When the disc went airborne, Searles-Bohs immediately broke into a sprint, making an incredible diving interception. It’s called a Callahan — when a defender intercepts the disc in the opponent's end zone. Darkside went up 4-3 and eventually secured a decisive 15-10 victory.

“That was probably the biggest turning point in that game,” captain Seth Lee said. “Callahans don’t happen very often in Frisbee games, let alone massive plays like that. It was pretty magical.”

They went on to play Brown in the semifinal, avenging their 2019 finals defeat with a 15-11 win. Their finals match against Georgia? Also 15-11, bolstered by six assists from Anders Juengst, a key facilitator on offense.

Another cornerstone for Darkside’s offense was Alex “AD” Davis, who led the team at nationals with 12 goals.
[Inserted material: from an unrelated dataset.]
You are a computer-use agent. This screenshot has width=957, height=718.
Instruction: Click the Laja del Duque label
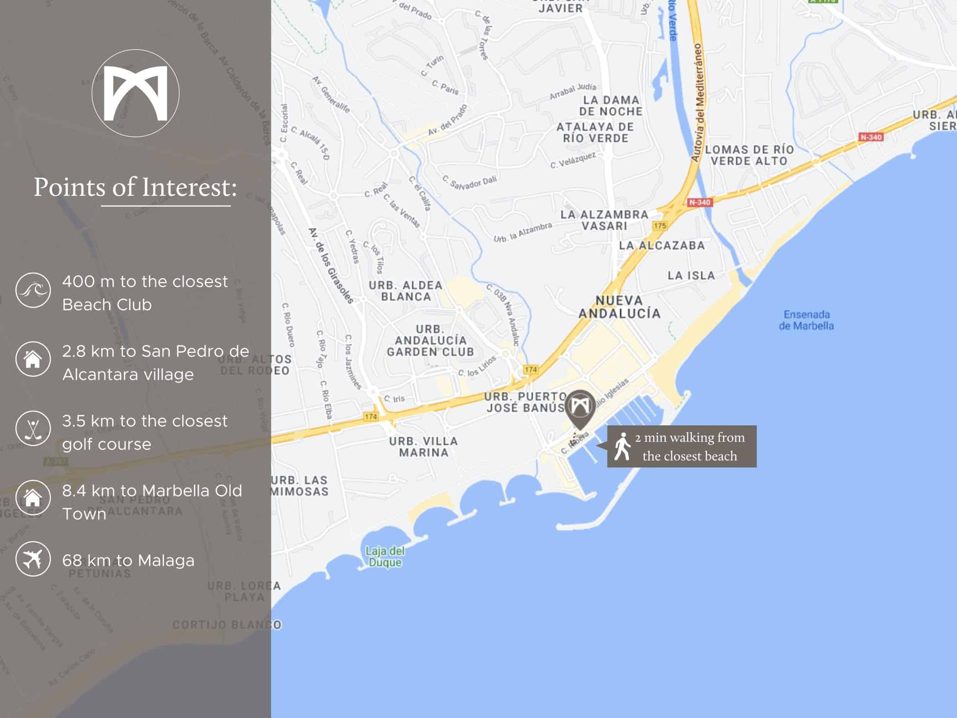[x=385, y=557]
Colloquially known as the fastest man in Ultimate, Davis runs a blazing 4.46 40-yard dash time.

Darkside’s juggernaut offense was also reinforced by its smothering defense, led by veterans Elijah Long and Suraj Madiraju.

“Suraj and Elijah are two really awesome defenders,” Juengst said. “Suraj guards the other team’s best player and makes their life really hard. Elijah is great on both sides of the ball.”

Despite high praise from his teammate, Madiraju humbly credited Darkside’s success to its supportive culture.

“Buy-in is huge on our team,” Madiraju said. “I don’t feel like I’m a bigger part of this team than any of the rookies who didn’t play.”

First-year Henry Chen echoed Madiraju’s sentiments about the brotherhood, adding that being surrounded by seasoned veterans has tremendously helped his development as a rookie.

“I feel very young,” Chen said with a laugh. “And very inexperienced, to say the least. But that also means I can learn so much more. I feel like I’ve already gotten a lot better than I would have if I played for another team.”

Chen, along with several other players, will have big shoes to fill in future seasons, and many questions about the team are still unanswered. Who will replace the special scoring connection that Long shared with Davis? Who will emulate the hounding defense seen from Madiraju?

As players who've graced Hooker Fields as far back as 2015, such superstars will no longer be eligible to compete. But amid the uncertainty, Lee is confident that the rookies’ unseen hours of training will be on full display next season.

“In the fall, a lot of people didn’t get to play quite as much because we were playing the veterans,” Lee said. “It’ll be really exciting to see the work (the younger players) have done — not necessarily what was showed in the fall since they couldn’t play, but seeing where in the spring it’ll take them.”

Sure, the 2022 spring season won’t see leaders like Juengst don the iconic crescent moon logo. But with several new players eager to continue Darkside’s championship legacy, one thing is clear: The torch has been passed, and it’s carrying an even brighter flame.

“Darkside’s not going anywhere,” head coach David Allison said.